Today, residents of Oklahoma will vote on Question 788 - a ballot initiative to legalize medical marijuana in the Sooner State.
If approved, Oklahoma—one of the most conservative regions in the country—would become the 31st state to legalize medical marijuana, further chipping away at the absurd basis for the federal government's ban on all forms and uses of cannabis.
Here's what you need to know about Oklahoma's medical marijuana initiative.
What Question 788 Would Do
If approved, Question 788 would make medical marijuana available to certain patients in Oklahoma.
Patients 18 or older will require a signature from a physician to receive a medical marijuana license that is good for two years. After that, patients will have to consult with a doctor to get their license renewed.
The state will also offer visitors a temporary (30 day) license if they can prove that they are a licensed patient in one of the other 30 states where medical marijuana is legal. That provision sets Oklahoma's initiative apart from many other jurisdictions, which typically focus only on patients residing within the state.
Unlike New York and other states, the initiative doesn't set a list of qualifying medical conditions, so doctors would have to assess a prospective MM patient's needs based on "accepted standards a reasonable and prudent physician would follow when recommending or approving any medication," according to the initiative's language.
Licensed individuals would be able to possess up to 3 ounces of cannabis flower on their person in public and up to 8 ounces at home, where they can also keep up to one ounce of concentrates or 72 ounces of edibles. They will also be allowed to grow up to 6 mature plants and up to six seedling plants for personal consumption.
The initiative would also allow the state to license cannabis dispensaries, which would have to be located at least 1,000 feet away from schools. A tax rate of 7 percent will be placed on all medical marijuana sales.
Those in Favor
Question 788 was put on the ballot by the advocacy group Oklahomans for Health. It is also being back by State Senator Anastasia Pittman (D), who says the initiative is crucial to providing the best patient care in Oklahoma.
"Thousands of children and elderly Oklahomans suffer from some medical condition where marijuana is the only affordable treatment they can find," Pittman said. "It is time we change the law to make this type of treatment under a doctor's care in Oklahoma."

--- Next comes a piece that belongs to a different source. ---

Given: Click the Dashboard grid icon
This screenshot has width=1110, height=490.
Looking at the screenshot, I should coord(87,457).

Meanwhile, some supporters are backing the bill because they're interested in trying marijuana for medicinal purposes. “For myself, I would be interested in a prescription for it to see if it works better than my anxiety and depression medications," Bobby Griffith - a Presbyterian pastor and member of the advocacy group Clergy for a New Drug Policy - said recently.
And he's not the only minister who is defying stereotypes by supporting marijuana reform.

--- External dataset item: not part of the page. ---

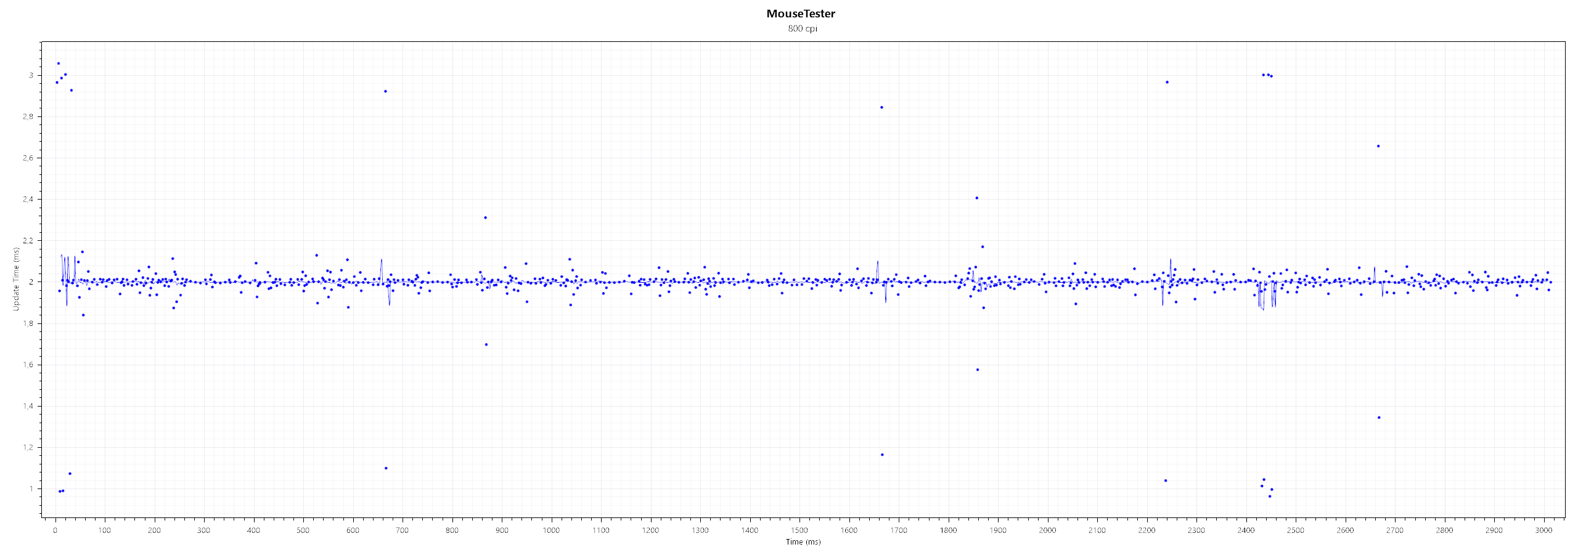
Task: Select the low point near 1.1 ms at 665
Action: coord(386,468)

"Some people said I couldn't be a pastor and support medical marijuana, but I would say most of the people I know, including the Christians I pastor, are in favor of it," Pastor Danny Daniels told the TimesUnion.
Not all pastors are in favor of legalizing medical marijuana. US Senator James Lankford (R - OK) - who is an ordained Southern Baptist Pastor - has denounced Question 788 as a wolf in sheep's clothing. He claims the initiative is a “recreational marijuana vote disguised as medical marijuana.”
And he's not the only one who feels that way. The State Chamber of Oklahoma, Oklahoma Sheriffs' Association and the Oklahoma State Medical Association have all accused Question 788 as a backdoor attempt to increase cannabis use in Oklahoma, which they see as a threat to the very social fabric of the state.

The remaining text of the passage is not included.